- _TO DO_
Retype the whole listing exactly.

==== DATASET CONTENT ====

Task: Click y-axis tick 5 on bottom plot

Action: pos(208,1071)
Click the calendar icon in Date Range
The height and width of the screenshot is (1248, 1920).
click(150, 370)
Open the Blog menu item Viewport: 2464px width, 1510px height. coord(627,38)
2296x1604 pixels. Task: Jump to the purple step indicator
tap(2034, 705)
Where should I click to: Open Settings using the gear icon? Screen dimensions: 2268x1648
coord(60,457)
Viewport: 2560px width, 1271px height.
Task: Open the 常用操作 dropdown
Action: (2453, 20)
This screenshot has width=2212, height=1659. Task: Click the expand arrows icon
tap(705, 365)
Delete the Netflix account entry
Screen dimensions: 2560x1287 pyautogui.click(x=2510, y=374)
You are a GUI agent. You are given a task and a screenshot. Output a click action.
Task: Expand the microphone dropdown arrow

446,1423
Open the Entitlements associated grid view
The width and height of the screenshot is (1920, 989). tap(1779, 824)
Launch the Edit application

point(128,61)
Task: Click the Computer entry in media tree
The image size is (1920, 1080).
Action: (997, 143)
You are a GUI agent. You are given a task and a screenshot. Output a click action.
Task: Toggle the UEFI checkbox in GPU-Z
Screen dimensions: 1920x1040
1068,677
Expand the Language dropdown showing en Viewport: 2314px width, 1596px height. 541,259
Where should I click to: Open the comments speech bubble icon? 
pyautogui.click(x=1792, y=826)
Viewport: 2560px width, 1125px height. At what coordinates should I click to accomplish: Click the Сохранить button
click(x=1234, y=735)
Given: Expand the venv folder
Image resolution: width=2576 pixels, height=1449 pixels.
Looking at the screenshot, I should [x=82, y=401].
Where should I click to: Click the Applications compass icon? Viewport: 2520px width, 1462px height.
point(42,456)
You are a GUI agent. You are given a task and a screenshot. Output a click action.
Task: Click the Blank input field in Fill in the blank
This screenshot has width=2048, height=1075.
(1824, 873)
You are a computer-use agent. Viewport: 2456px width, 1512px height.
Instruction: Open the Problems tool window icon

====

- _REPLY_
Task: Click y-axis tick 5 on bottom plot

Action: pos(208,1071)
Click the calendar icon in Date Range
The height and width of the screenshot is (1248, 1920).
click(150, 370)
Open the Blog menu item Viewport: 2464px width, 1510px height. coord(627,38)
2296x1604 pixels. Task: Jump to the purple step indicator
tap(2034, 705)
Where should I click to: Open Settings using the gear icon? Screen dimensions: 2268x1648
coord(60,457)
Viewport: 2560px width, 1271px height.
Task: Open the 常用操作 dropdown
Action: (2453, 20)
This screenshot has width=2212, height=1659. Task: Click the expand arrows icon
tap(705, 365)
Delete the Netflix account entry
Screen dimensions: 2560x1287 pyautogui.click(x=2510, y=374)
You are a GUI agent. You are given a task and a screenshot. Output a click action.
Task: Expand the microphone dropdown arrow

446,1423
Open the Entitlements associated grid view
The width and height of the screenshot is (1920, 989). tap(1779, 824)
Launch the Edit application

point(128,61)
Task: Click the Computer entry in media tree
The image size is (1920, 1080).
Action: (997, 143)
You are a GUI agent. You are given a task and a screenshot. Output a click action.
Task: Toggle the UEFI checkbox in GPU-Z
Screen dimensions: 1920x1040
1068,677
Expand the Language dropdown showing en Viewport: 2314px width, 1596px height. 541,259
Where should I click to: Open the comments speech bubble icon? 
pyautogui.click(x=1792, y=826)
Viewport: 2560px width, 1125px height. At what coordinates should I click to accomplish: Click the Сохранить button
click(x=1234, y=735)
Given: Expand the venv folder
Image resolution: width=2576 pixels, height=1449 pixels.
Looking at the screenshot, I should [x=82, y=401].
Where should I click to: Click the Applications compass icon? Viewport: 2520px width, 1462px height.
point(42,456)
You are a GUI agent. You are given a task and a screenshot. Output a click action.
Task: Click the Blank input field in Fill in the blank
This screenshot has width=2048, height=1075.
(1824, 873)
You are a computer-use agent. Viewport: 2456px width, 1512px height.
Instruction: Open the Problems tool window icon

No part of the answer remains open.